About this task:
Return exactly, please, the lines from the one containing "Given: Toggle camera view in viewport" to the last line of the entries below, and nothing else, leaving pictures out.

The records:
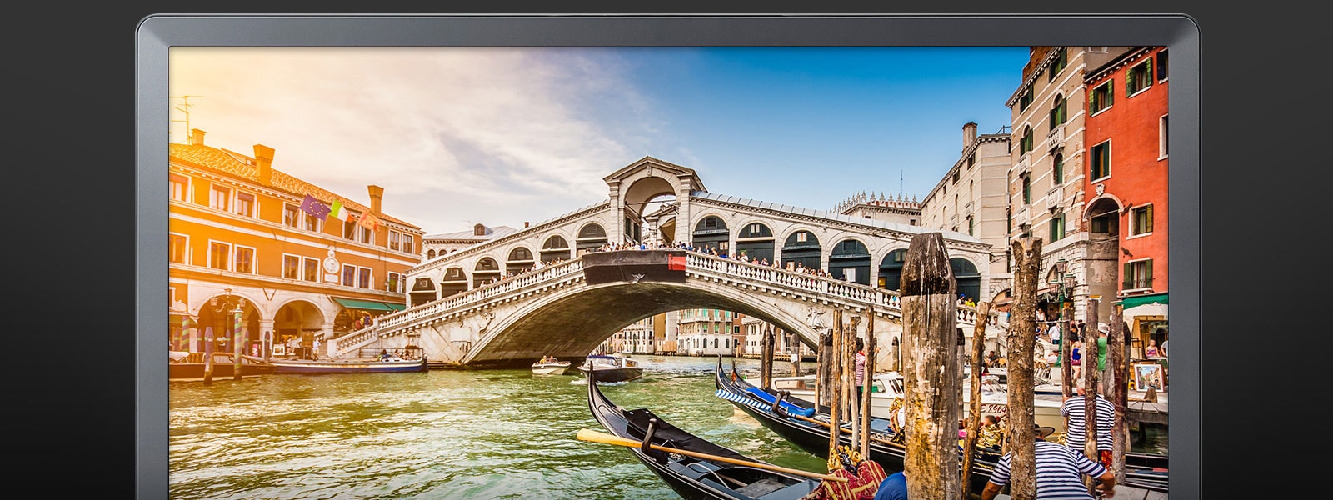Click the Italian tricolor flag
Screen dimensions: 1333x500
tap(339, 211)
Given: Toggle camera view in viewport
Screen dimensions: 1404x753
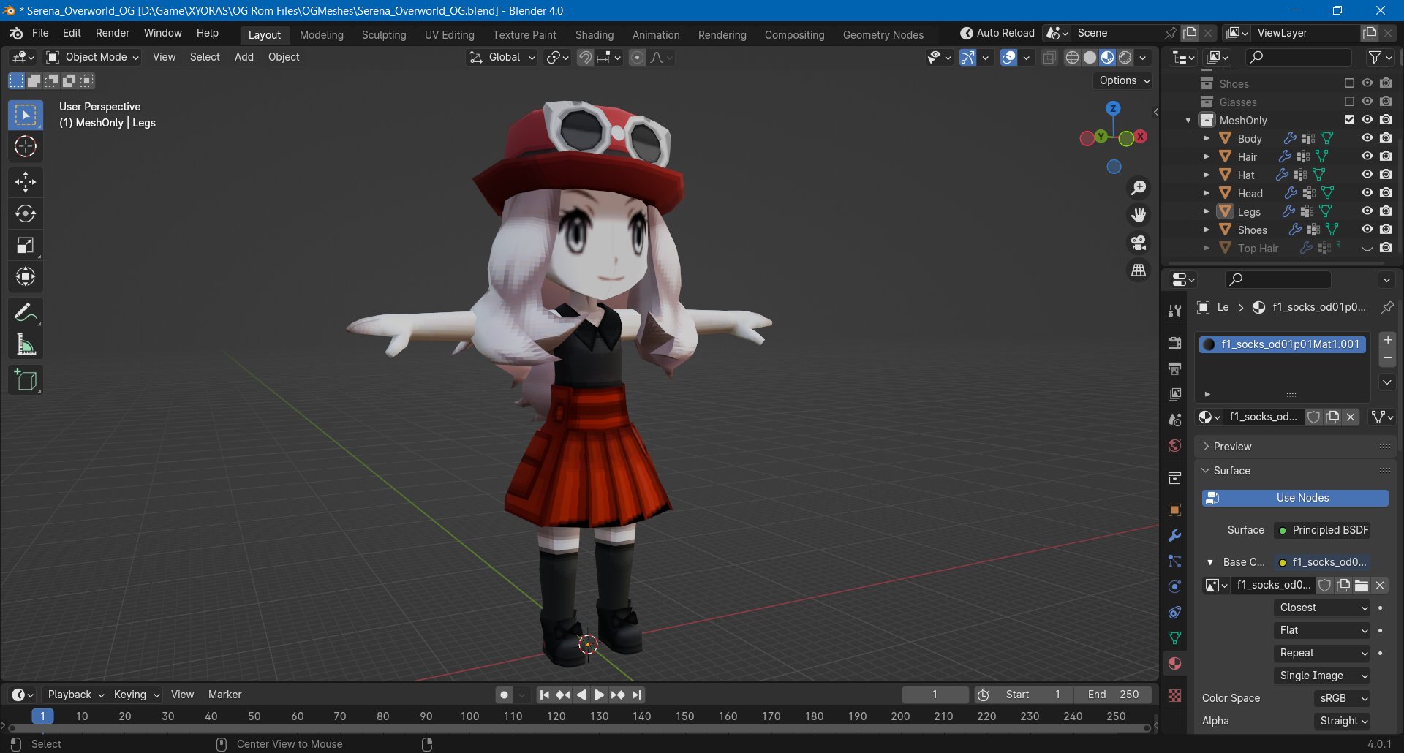Looking at the screenshot, I should [1139, 243].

Solution to this task:
Given: Toggle camera view in viewport
Screen dimensions: 1404x753
Looking at the screenshot, I should [1139, 243].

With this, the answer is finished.